The suit alleges that U.S. Medical Care and its managing member, Dr. Sasson Moulavi of Florida, violated the franchise agreement by starting a similar diet program that gives unfair competition to Scientific Weight Loss’ centers. Scientific Weight Loss wants to stop U.S. Medical Care Holdings from selling their competing cookies and diet programs in California.

The medically supervised cookie diet was started in 1975 by Florida Dr. Sanford Siegal. He licensed his name and trademark in 2002 to Moulavi who wanted to franchise centers nationwide.

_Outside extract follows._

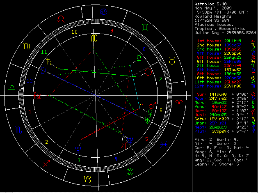This screenshot has width=258, height=193.
Task: Click the Leo zodiac glyph on the wheel
Action: coord(61,18)
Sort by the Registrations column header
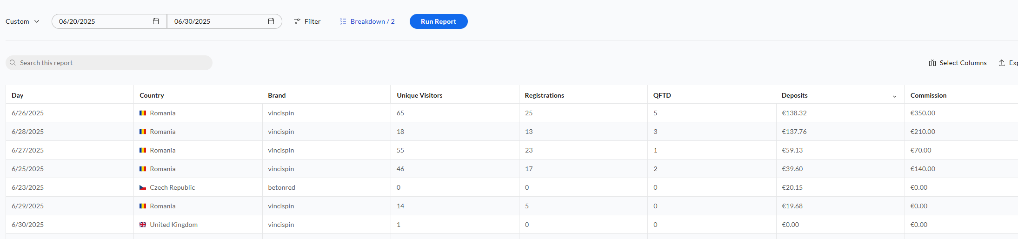Screen dimensions: 1018x239 point(544,95)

The 800-calorie-per-day diet requires that individuals be monitored by a physician. Half of the 800 calories come from a single meal, a dinner of 6 ounces of chicken or fish and vegetables, and the other 400 calories come from eating six of the specially prepared cookies throughout the day. The cookies contain a nutritionally enhanced food mixture and appetite-suppressing enzymes

After Moulavi started franchising the cookie diet centers, a dispute with Siegal turned into a lawsuit. A judge ruled that Moulavi could no longer license the diet using Siegal’s name.

Smart for Life

The California stores are now called Smart for Life. Scientific Weight Loss runs centers in Beverly Hills, Santa Monica, Sherman Oaks, Torrance, Rancho Mirage, Pasadena and Westlake Village.

Milord Keshishian, a Westwood-based lawyer specializing in franchise law, said trademark disputes are common. But this is an unusually complicated case because it seems Moulavi never had clean ownership of the trademark rights to the diet.

“Because the franchisor was licensing the trademark rights from Siegal, who is a separate entity, they couldn’t control the trademark,” said Keshishian, who isn’t involved in the case.

Attorneys for both Scientific Weight Loss and Moulavi’s U.S. Medical Care Holdings did not return calls seeking comment.

The war between Scientific Weight Loss and Moulavi’s company began when he started selling cookie diet products directly to consumers over the Internet in December 2007, according to court documents. His customers can follow the weight loss program without medical supervision on Moulavi’s Web site and purchase higher-calorie versions of the cookies, soups and shakes that Scientific Weight Loss’ Smart for Life centers sell.

The suit claims that Scientific Weight Loss’ centers have lost business because customers can get similar products from Moulavi without paying $349 for an initial visit and $149 for a monthly membership.

Scientific Weight Loss also claims the cookies prepared by Moulavi’s U.S. Medical Care Holdings and shipped to their centers were contaminated with mold and other foreign matter, and caused patients to become ill.

Despite all the problems, Friedman said Scientific Weight Loss has served 4,000 people at its seven different locations since the company began operating centers more than two years ago.

“We create behavioral changes in a person’s eating habits,” Friedman said. “You are grazing on cookies in combination with water.”